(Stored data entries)

■ ■ ■ ■ ■

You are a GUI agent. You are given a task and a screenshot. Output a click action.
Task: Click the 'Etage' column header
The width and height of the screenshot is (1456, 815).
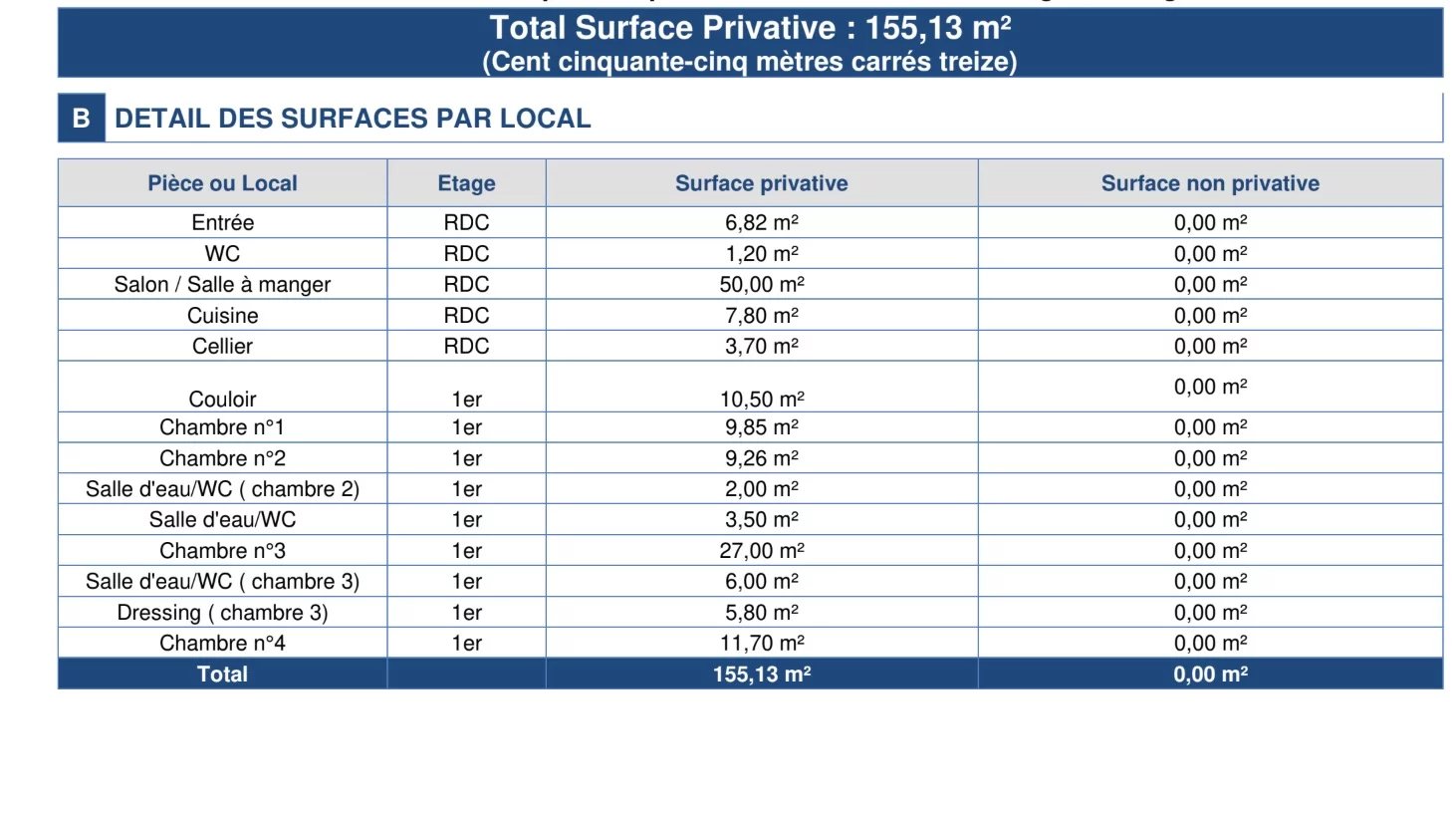(466, 183)
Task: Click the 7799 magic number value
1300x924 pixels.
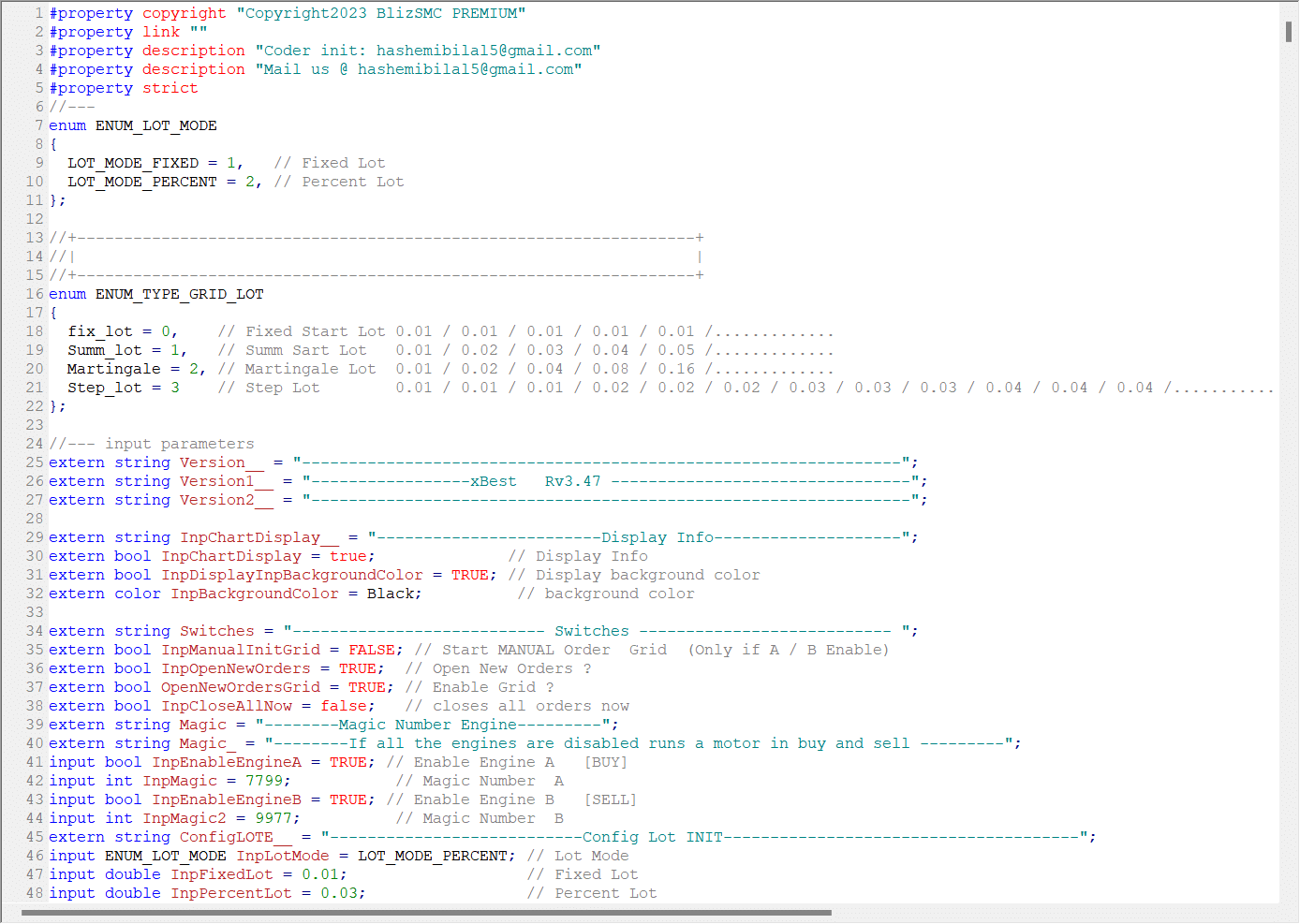Action: pyautogui.click(x=264, y=781)
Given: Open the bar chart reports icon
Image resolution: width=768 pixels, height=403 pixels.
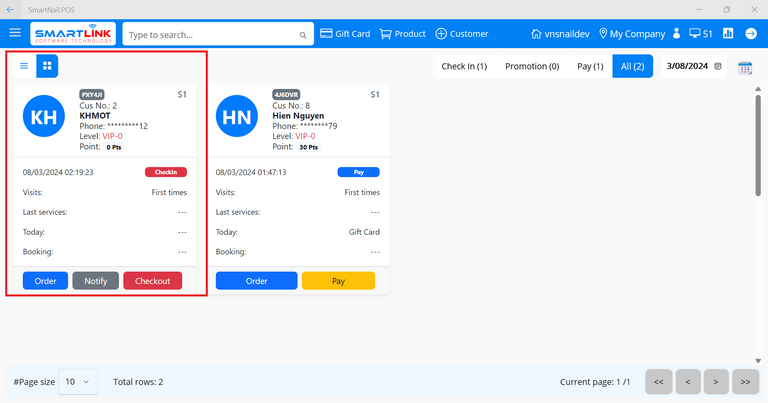Looking at the screenshot, I should coord(728,34).
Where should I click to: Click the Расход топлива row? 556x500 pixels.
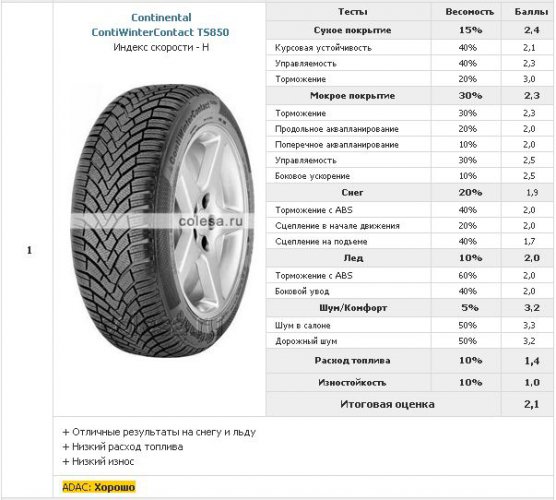410,361
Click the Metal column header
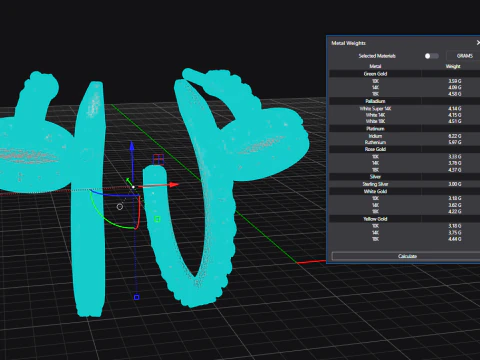Image resolution: width=480 pixels, height=360 pixels. pyautogui.click(x=375, y=66)
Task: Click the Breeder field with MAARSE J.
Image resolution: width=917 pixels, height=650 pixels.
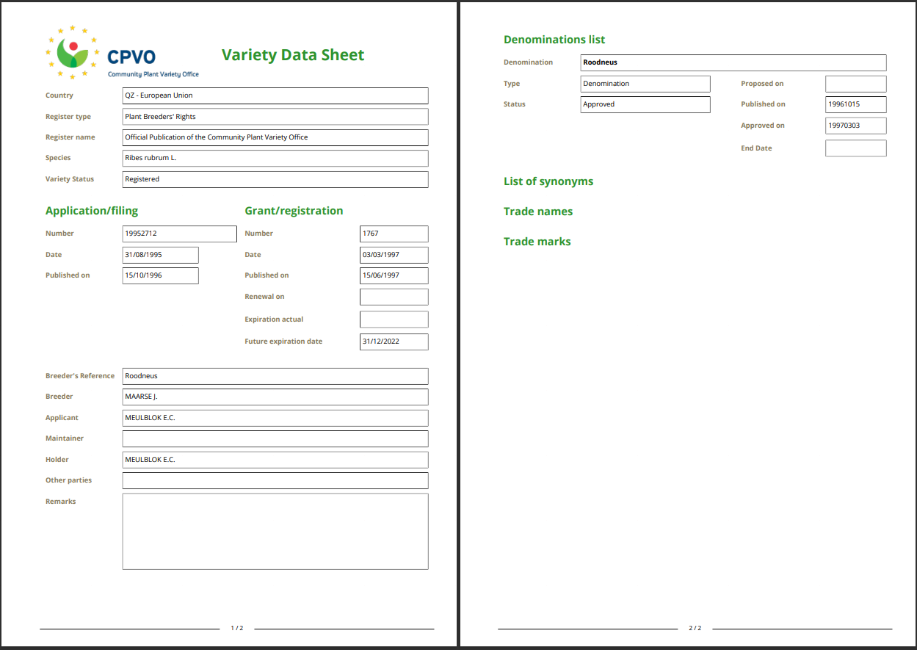Action: point(275,397)
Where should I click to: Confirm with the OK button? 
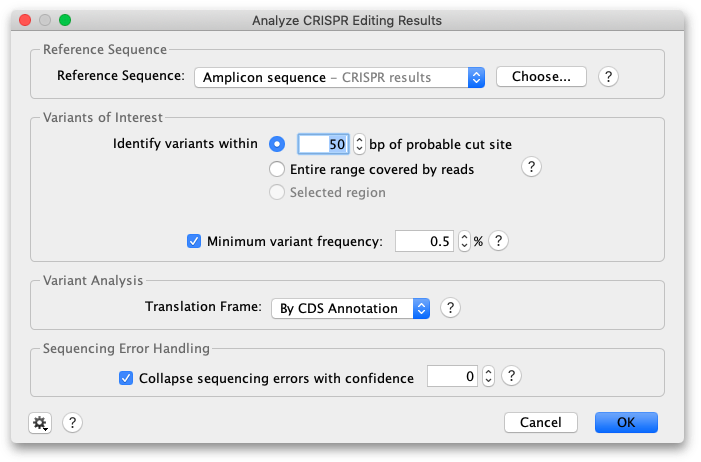626,422
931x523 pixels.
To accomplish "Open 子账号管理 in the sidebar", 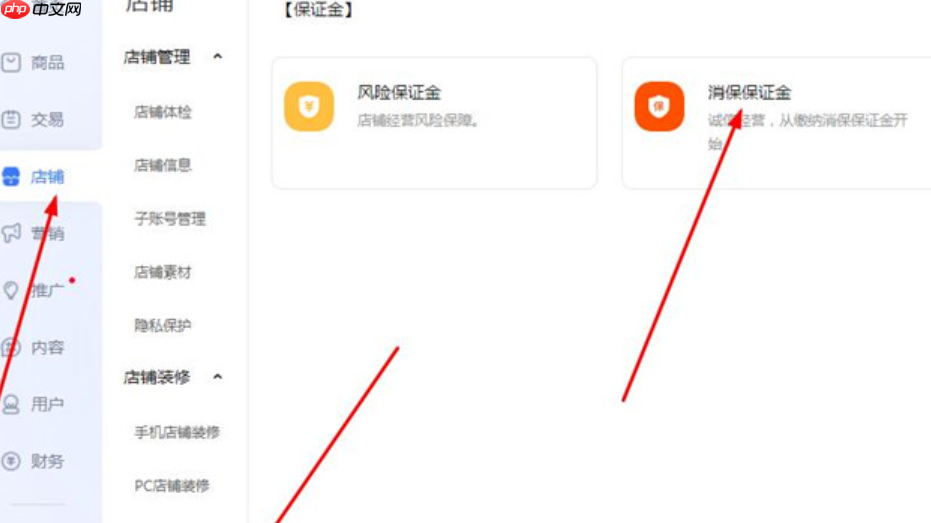I will click(170, 218).
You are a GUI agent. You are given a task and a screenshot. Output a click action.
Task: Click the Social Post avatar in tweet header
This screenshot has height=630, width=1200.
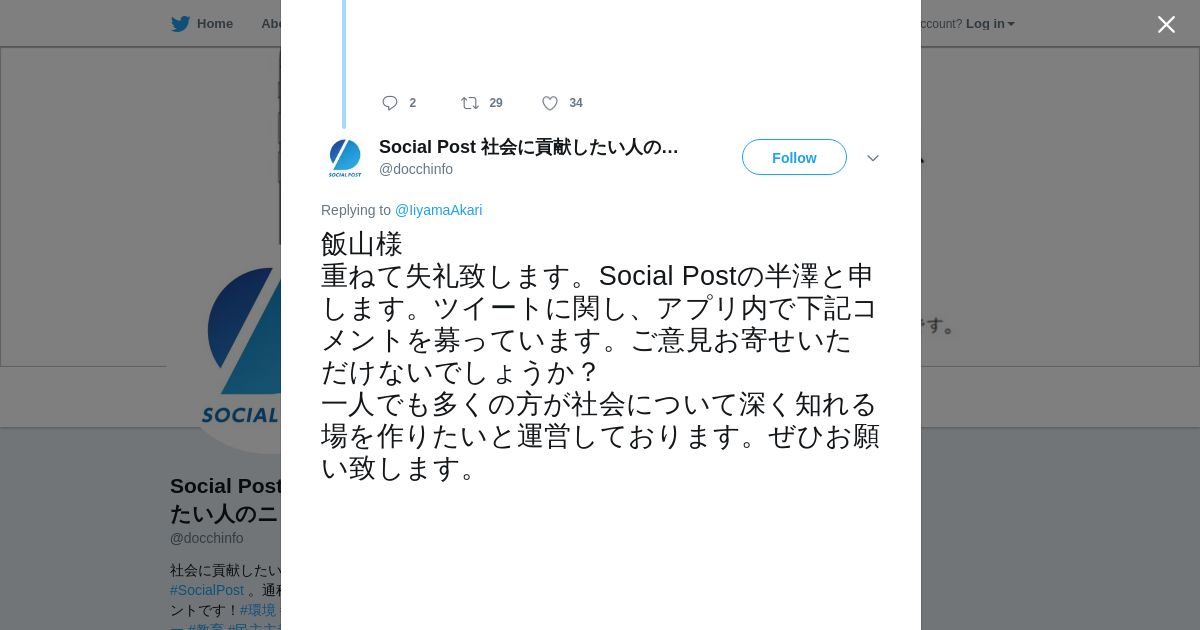click(x=345, y=158)
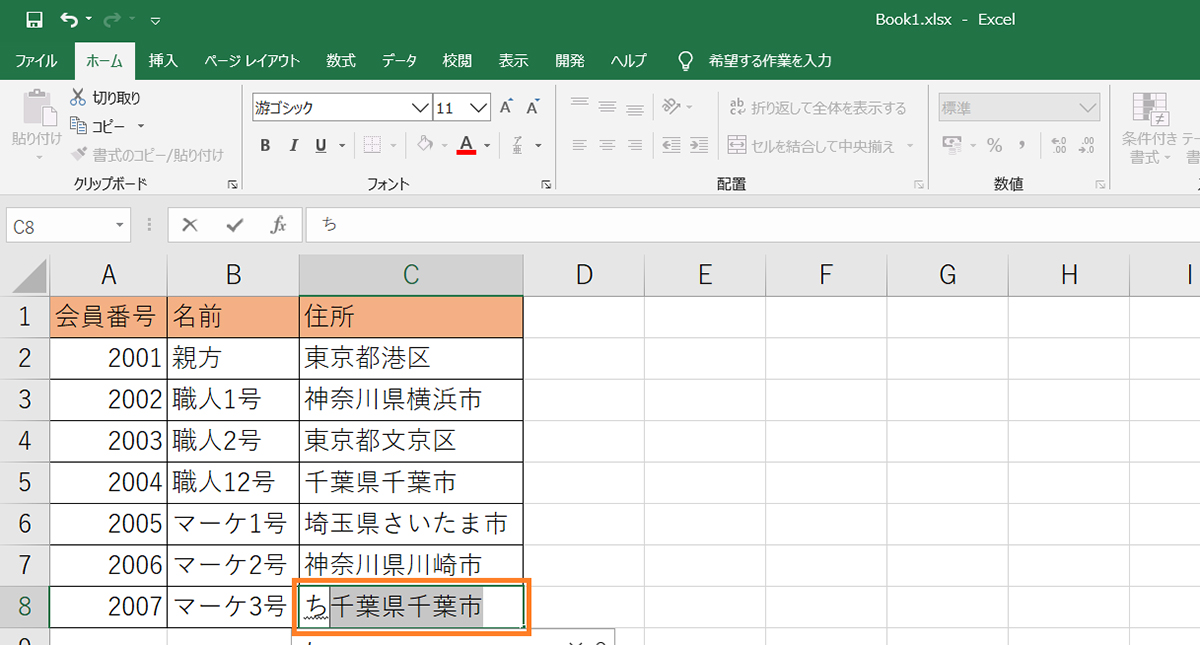Open the 挿入 (Insert) ribbon tab
Screen dimensions: 1200x645
(163, 61)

■ ■ ■ ■ ■

ABOUT THIS EXERCISE
The response should consist of the lines above from the first through the one containing "Task: Click the 7799 magic number value", transcribed exactly, with every picture left out.

FINISHED EXERCISE
You are a GUI agent. You are given a task and a screenshot. Output a click action.
Task: Click the 'Etage' column header
The width and height of the screenshot is (1456, 815).
(466, 183)
Task: Click the 7799 magic number value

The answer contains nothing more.